By having a solid estate plan in place, not only will you feel more secure about your legacy, but your heirs will thank you for it. A good estate plan will address issues such as how your executor or estate administrator will divide your assets among your beneficiaries and mitigate the tax consequences that sometimes come with inherited property. Read further to find out more about estate planning strategies that can help you protect your legacy.
Write a will
A will is probably the most common tool used when it comes to estate planning. Sadly, many people do not bother to create a will which can lead to complications after death. If you were to pass away without a will, then your estate will be in the hands of a Colorado probate court.
Name your beneficiaries
With certain assets, such as life insurance policies and retirement accounts, you can name one or more beneficiaries. By doing so, the named beneficiaries will immediately gain ownership of the accounts when you pass. If you do not list any beneficiaries on these kinds of accounts, these assets will also pass to the probate court. Be sure to periodically update your beneficiary information, especially when there have been major changes such as the birth of a new child or a divorce.
Create a trust
A trust has several benefits, especially if you have a sizable estate. First, it can include certain conditions for distributions to your beneficiaries. For example, you can make a condition that your son will not receive any distributions from the trust until he is 25, or perhaps you want the money to be used for a college education first. Your estate planning attorney can help you choose from a living trust, revocable trust, irrevocable trust or even a marital trust depending on your specific needs.

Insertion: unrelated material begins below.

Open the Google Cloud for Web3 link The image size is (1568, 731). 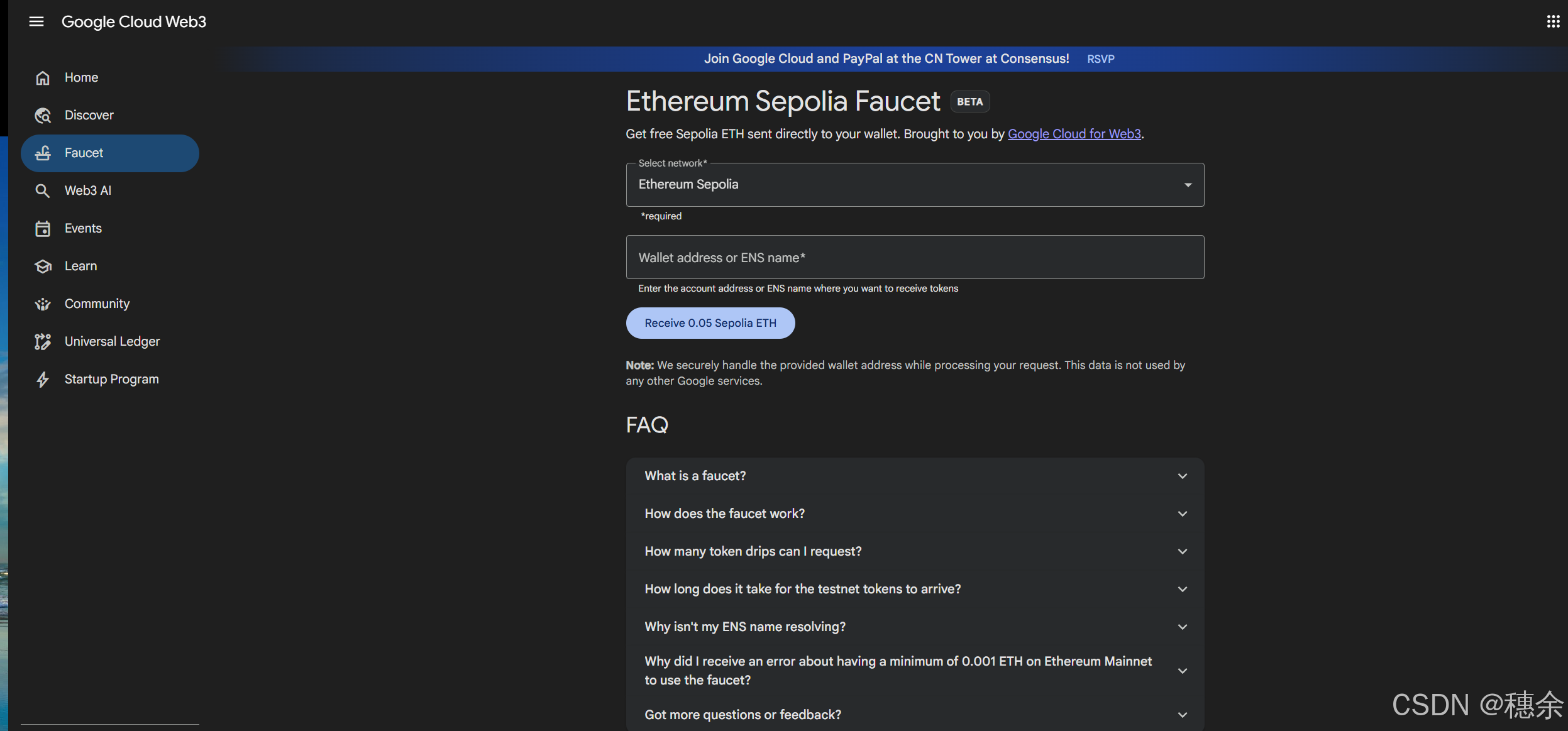1074,135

Convert those retirement accounts
If you have a 401(k) or a traditional IRA that passes to one of your children, or someone else that is not your spouse, they might have to pay a hefty tax bill on it. By converting the accounts to Roths, they can get tax-free distributions. However, keep in mind that at the time you make the conversion, you will have to claim that amount as taxable income on your tax return. If possible, try to make the conversions over the span of several years to avoid having to pay taxes in a higher bracket.
Give it away
One of the things you can do to ensure your money passes to your loved ones tax-free is to make gifts. At the moment, you make $14,000 gifts per year to each individual that you choose without them having to pay income tax on it. Doing this may also reduce the value of your estate and thereby reduce the amount of taxes you will have to pay to the Internal Revenue Service.
If you have been considering estate planning, take it as a sign that it is time to start the process. If you want to protect your Littleton property and other assets for your heirs, the best thing to do is to have a strong estate plan in place.